You can also just try with a chroot, or for shr, with a sd card ( so no risk on the phone side ). At least, that’s ho it worked on freerunner, so there is likely the same possibility.
n990 owner – check.
planning to switch to android in near future – check.
podcasts listening/watching being the biggest use-case (apart from phone/texting) – check.
loving gpodder – check (gpodder is better than ipod, the “home” platform for podcasts, I also have)
I seriously hope you’d find a good podcast client (and blog about it
).
Honestly, my N900 is the first phone I’ve not bothered to upgrade. I love the freedom, control and power (and by power I mean, easily-accessible power). The UX is crap but then I spend half my time on the terminal anyway. It’s not a phone to me, though, it’s a lightweight vendor-independent computer system. In that context, it doesn’t seem heavy or annoying at all.
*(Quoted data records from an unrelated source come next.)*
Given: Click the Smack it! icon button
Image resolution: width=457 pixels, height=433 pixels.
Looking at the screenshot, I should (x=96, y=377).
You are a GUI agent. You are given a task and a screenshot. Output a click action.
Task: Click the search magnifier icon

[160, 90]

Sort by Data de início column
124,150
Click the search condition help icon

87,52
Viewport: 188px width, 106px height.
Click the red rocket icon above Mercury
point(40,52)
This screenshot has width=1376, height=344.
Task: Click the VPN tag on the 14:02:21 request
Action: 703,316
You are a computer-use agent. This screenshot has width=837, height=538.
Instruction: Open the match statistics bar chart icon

Yes, but it feels underpowered as a computer. Tried Firefox?
Hi,
I am the developer of SwallowCatcher. Thanks for mentioning my project, even if you aren’t completely happy with it. I acknowledge that the software has some problems, but it is still pretty early in development. My main problem has not been with the Android platform itself, but with finding time to work on the project. My last few months have been incredibly busy and its hard to summon the energy to code in the evenings after that’s what I’ve been doing all day at work!
Anyway, I appreciate your feedback. If we can cooperate over solving your problems than hopefully we’ll end up with better software for everyone.